What size shrimp works best?
Large shrimp (about 21–25 per pound) are ideal. They cook quickly but still feel substantial in each bite.
Can I grill the shrimp instead?
Absolutely. Toss seasoned shrimp with a little oil and grill over medium-high heat for 1–2 minutes per side.
Grilled shrimp add a subtle smoky note that pairs well with the dressing.
How do I make it spicier?
Add extra red pepper flakes to the dressing or a pinch of Aleppo pepper for gentle heat and fruity flavor. You can also mix in a few chopped pepperoncini.
Is this recipe good for meal prep?
Yes, with a few adjustments. Store greens separately and add feta and avocado right before eating.
The shrimp and dressed vegetables keep well for up to 2 days.
What if I don’t like olives?
Try capers for a similar briny kick, or use marinated artichoke hearts for a milder, tangy bite.

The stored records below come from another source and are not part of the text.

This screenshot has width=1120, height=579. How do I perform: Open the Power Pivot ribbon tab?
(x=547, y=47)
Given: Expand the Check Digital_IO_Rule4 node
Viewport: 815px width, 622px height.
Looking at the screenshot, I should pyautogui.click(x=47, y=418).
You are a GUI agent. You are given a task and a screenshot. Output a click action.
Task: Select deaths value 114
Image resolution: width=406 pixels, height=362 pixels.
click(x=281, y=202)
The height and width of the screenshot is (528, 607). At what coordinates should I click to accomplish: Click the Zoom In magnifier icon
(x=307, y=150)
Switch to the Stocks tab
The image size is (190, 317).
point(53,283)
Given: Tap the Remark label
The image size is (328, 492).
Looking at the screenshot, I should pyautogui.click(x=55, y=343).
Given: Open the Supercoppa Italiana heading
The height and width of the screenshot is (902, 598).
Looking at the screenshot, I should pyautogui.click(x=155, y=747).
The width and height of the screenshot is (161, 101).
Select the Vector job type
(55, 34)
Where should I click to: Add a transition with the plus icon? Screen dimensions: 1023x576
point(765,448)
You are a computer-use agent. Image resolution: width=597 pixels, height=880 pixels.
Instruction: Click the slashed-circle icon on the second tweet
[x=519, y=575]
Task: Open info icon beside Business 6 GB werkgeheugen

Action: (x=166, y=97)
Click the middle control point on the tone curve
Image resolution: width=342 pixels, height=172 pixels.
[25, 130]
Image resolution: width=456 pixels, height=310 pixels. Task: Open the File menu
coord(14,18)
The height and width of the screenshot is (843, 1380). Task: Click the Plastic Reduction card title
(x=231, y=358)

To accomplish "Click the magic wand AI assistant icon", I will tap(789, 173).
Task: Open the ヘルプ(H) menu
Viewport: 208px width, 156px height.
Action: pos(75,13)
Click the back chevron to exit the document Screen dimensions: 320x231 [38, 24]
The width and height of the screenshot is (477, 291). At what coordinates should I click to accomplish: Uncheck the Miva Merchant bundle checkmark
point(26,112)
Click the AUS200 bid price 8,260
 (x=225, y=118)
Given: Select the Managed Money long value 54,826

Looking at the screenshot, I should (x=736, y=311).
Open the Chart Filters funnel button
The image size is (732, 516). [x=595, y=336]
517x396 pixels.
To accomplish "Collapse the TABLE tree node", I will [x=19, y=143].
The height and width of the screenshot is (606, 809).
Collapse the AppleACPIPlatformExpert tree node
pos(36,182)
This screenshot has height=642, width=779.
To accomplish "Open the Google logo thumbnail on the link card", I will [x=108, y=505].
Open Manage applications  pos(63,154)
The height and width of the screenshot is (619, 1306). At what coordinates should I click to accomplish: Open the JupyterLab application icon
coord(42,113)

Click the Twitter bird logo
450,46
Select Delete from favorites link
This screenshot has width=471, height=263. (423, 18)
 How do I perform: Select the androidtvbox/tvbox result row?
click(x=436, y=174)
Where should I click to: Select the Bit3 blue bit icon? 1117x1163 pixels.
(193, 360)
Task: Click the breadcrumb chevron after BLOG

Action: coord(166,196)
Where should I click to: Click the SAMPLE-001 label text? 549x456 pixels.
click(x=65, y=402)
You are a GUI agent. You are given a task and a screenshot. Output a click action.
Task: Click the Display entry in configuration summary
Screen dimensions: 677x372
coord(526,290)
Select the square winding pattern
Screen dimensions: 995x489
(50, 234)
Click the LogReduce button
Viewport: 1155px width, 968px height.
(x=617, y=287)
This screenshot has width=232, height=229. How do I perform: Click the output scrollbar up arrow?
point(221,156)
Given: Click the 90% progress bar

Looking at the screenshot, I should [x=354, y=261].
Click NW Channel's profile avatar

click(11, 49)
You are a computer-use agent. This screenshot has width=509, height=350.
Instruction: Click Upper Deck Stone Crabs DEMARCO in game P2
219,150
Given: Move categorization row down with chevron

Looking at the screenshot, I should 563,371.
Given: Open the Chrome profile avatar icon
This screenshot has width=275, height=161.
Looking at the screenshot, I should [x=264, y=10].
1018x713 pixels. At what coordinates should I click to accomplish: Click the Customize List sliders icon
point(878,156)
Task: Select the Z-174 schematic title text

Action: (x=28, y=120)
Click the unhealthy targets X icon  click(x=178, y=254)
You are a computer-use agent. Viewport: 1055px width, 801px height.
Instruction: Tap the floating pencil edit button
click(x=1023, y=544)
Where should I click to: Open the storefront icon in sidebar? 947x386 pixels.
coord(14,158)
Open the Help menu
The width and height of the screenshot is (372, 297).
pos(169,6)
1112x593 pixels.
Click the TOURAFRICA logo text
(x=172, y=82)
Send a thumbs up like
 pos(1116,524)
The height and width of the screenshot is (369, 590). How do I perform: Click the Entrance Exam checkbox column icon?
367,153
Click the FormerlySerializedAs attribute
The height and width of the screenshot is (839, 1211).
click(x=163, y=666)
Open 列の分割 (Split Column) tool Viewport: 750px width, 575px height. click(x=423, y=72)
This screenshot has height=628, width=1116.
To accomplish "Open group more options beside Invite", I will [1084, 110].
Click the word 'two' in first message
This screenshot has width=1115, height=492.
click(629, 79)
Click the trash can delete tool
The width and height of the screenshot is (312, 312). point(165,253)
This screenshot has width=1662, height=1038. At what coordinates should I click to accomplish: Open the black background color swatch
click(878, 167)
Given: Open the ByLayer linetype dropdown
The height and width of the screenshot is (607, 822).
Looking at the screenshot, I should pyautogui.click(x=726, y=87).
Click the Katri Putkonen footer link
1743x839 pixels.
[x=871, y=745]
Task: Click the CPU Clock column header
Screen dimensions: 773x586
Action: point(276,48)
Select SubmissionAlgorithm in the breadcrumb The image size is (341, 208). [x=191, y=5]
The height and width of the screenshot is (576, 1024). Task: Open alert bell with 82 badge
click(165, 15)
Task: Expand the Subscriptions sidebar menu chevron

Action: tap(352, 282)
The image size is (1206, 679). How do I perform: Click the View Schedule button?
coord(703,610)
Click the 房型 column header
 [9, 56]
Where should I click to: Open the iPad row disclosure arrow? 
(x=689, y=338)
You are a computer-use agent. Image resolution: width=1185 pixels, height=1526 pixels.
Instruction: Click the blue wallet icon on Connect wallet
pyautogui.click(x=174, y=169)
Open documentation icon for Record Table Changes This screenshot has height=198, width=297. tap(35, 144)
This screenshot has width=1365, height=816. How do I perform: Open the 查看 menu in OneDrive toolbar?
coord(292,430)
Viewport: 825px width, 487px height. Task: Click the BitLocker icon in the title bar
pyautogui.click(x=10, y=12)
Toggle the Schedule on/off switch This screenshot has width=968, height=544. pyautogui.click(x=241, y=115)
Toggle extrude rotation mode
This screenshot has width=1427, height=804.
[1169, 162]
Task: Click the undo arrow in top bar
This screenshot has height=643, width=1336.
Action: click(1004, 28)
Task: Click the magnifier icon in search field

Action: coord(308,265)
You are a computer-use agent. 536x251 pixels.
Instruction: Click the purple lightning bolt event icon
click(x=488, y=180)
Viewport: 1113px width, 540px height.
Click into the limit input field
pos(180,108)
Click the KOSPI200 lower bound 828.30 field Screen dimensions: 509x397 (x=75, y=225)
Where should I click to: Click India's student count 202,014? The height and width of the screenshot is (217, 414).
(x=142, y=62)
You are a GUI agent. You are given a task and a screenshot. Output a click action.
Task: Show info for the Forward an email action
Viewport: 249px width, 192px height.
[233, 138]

Can I make the dressing ahead?
Yes. It keeps in the fridge for up to 5 days. Shake or whisk before using, as the oil and acids will separate.
How can I increase the protein even more?
Add an extra half-pound of shrimp, toss in a can of chickpeas, or serve it over quinoa.
A scoop of cottage cheese on the side also works if you like it savory.
Final Thoughts
This High Protein Mediterranean Shrimp Salad is proof that healthy and satisfying can also be bright and simple. It’s a fast weeknight hero and a solid meal prep option, packed with bold flavor and great texture. Keep it classic, or swap in your favorite herbs and grains.
Either way, you’ll have a vibrant, protein-rich salad you’ll want on repeat.